Todo lo miró y todo lo notó don Quijote, y juzgó de lo visto y mirado que el ya dicho caballero debía
de ser de grandes fuerzas; pero no por eso temió, como Sancho Panza; antes, con gentil denuedo,
dijo al Caballero de los Espejos:
–Si la mucha gana de pelear, señor caballero, no os gasta la cortesía, por ella os pido que alcéis la
visera un poco, porque yo vea si la gallardía de vuestro rostro responde a la de vuestra disposición.
–O vencido o vencedor que salgáis desta empresa, señor caballero –respondió el de los Espejos–, os
quedará tiempo y espacio demasiado para verme; y si ahora no satisfago a vuestro deseo, es por
parecerme que hago notable agravio a la hermosa Casildea de Vandalia en dilatar el tiempo que
tardare en alzarme la visera, sin haceros confesar lo que ya sabéis que pretendo.
–Pues, en tanto que subimos a caballo –dijo don Quijote–, bien podéis decirme si soy yo aquel don
Quijote que dijistes haber vencido.
–A eso vos respondemos –dijo el de los Espejos– que parecéis, como se parece un huevo a otro, al
mismo caballero que yo vencí; pero, según vos decís que le persiguen encantadores, no osaré
afirmar si sois el contenido o no.
–Eso me basta a mí –respondió don Quijote– para que crea vuestro engaño; empero, para sacaros
dél de todo punto, vengan nuestros caballos; que, en menos tiempo que el que tardárades en alzaros
la visera, si Dios, si mi señora y mi brazo
me valen, veré yo vuestro rostro, y vos veréis que no soy yo el vencido don Quijote que pensáis.

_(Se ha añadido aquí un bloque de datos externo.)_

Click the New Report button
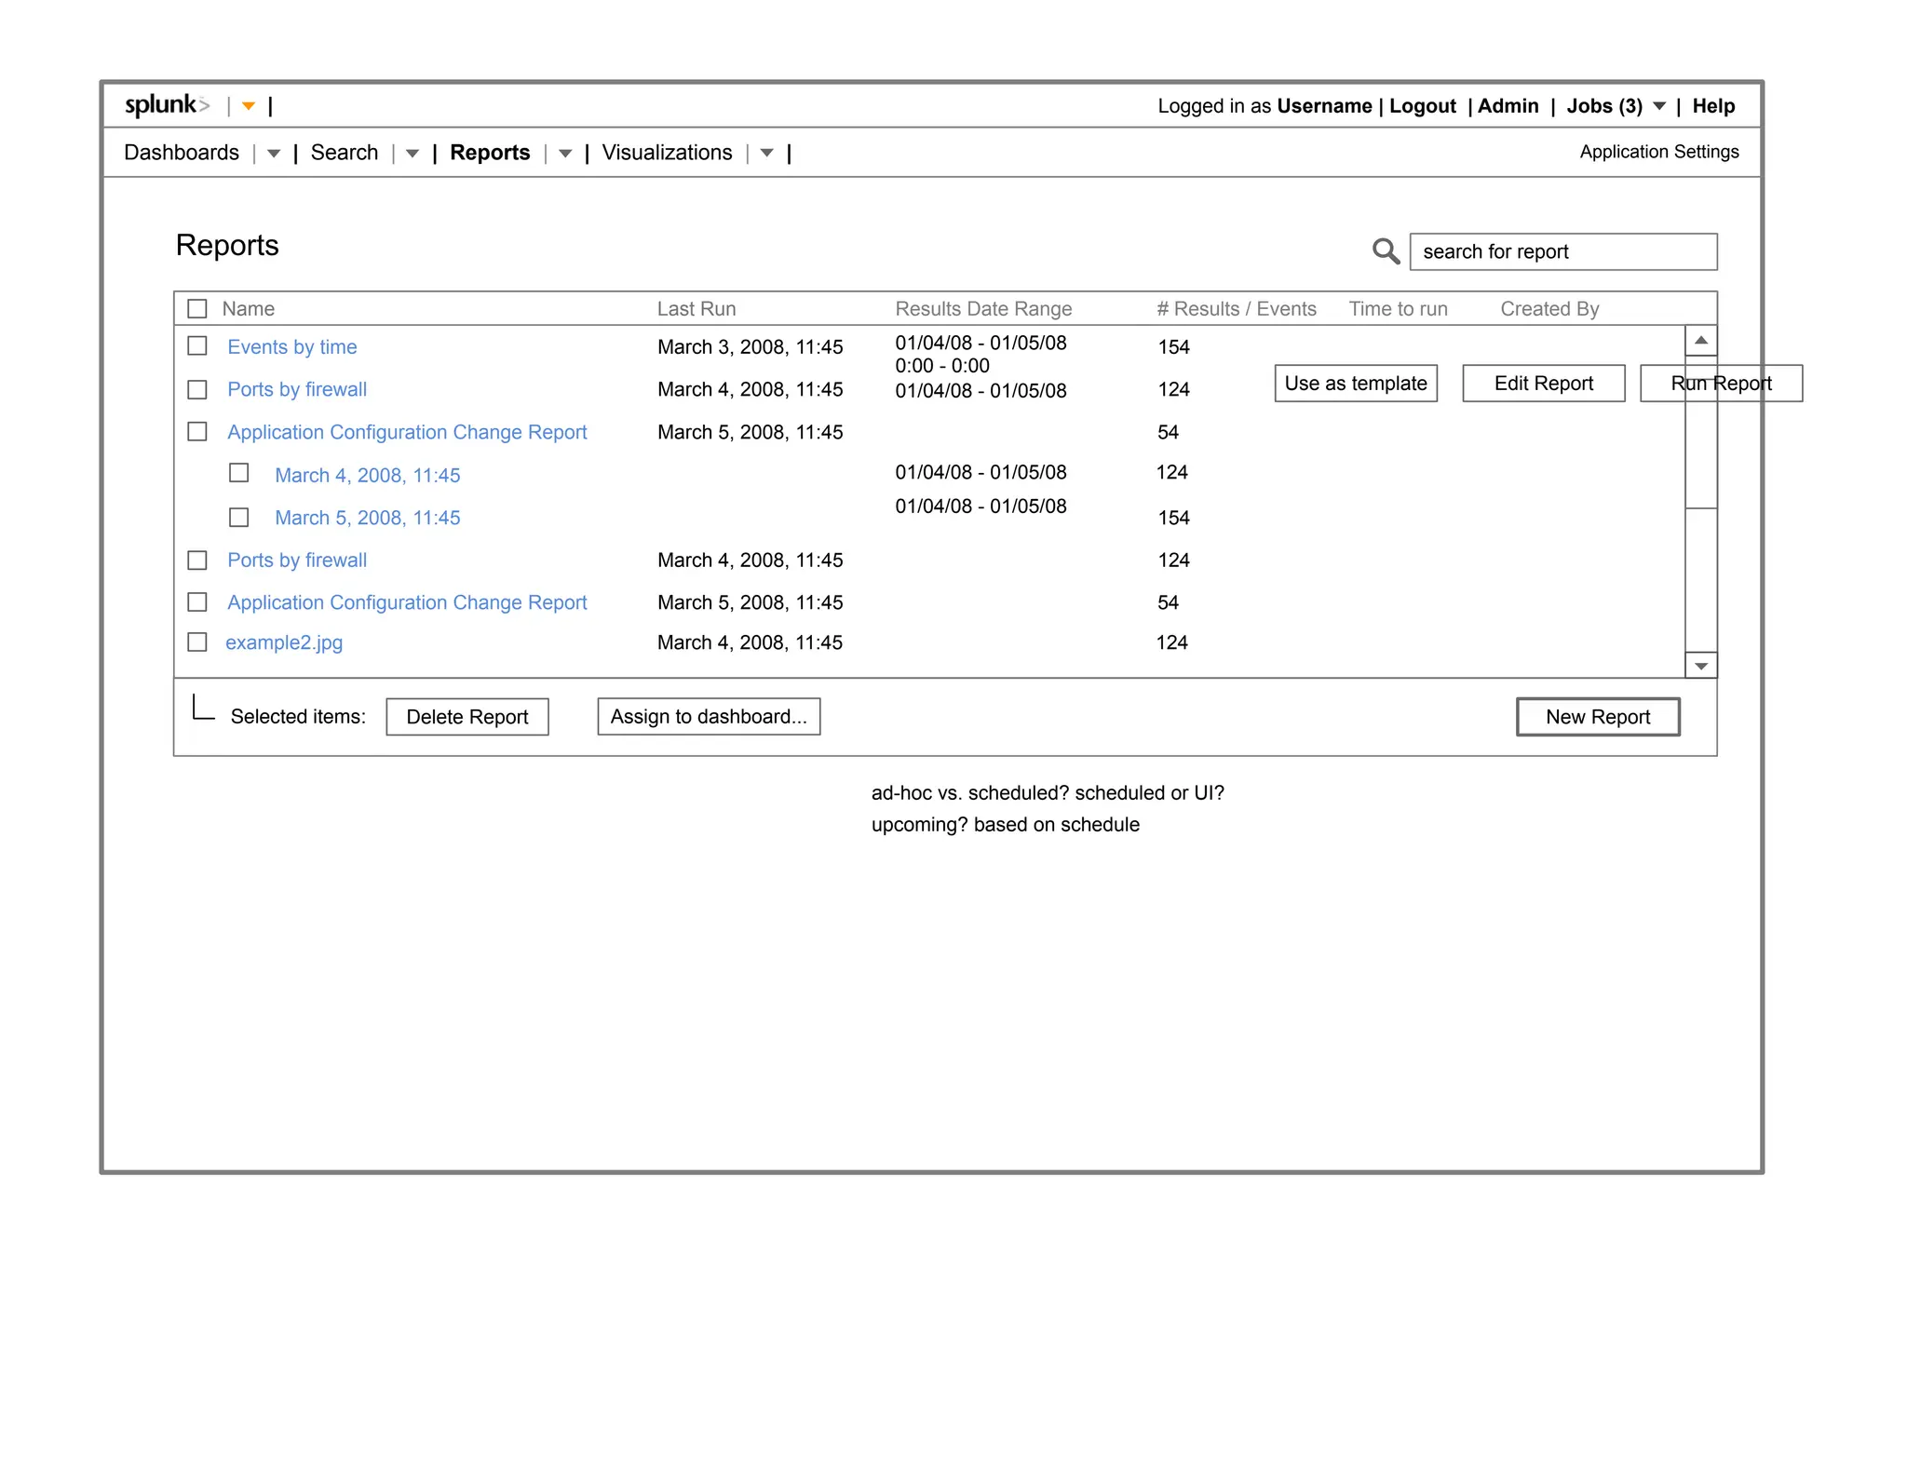This screenshot has width=1907, height=1458. 1597,717
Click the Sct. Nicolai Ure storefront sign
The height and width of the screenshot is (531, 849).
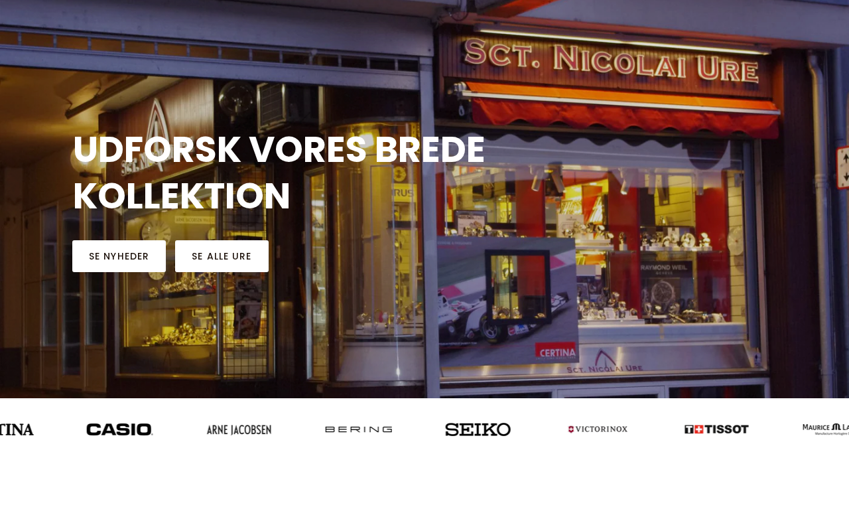610,60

Con esto, acortando razones, subieron a caballo, y don Quijote volvió las riendas a Rocinante para
tomar lo que convenía del campo, para volver a encontrar a su contrario, y lo mesmo hizo el de los
Espejos. Pero, no se había apartado don Quijote veinte pasos, cuando se oyó llamar del de los
Espejos, y, partiendo los dos el camino, el de los Espejos le dijo:
–Advertid, señor caballero, que la condición de nuestra batalla es que el vencido, como otra vez he
dicho, ha de quedar a discreción del vencedor.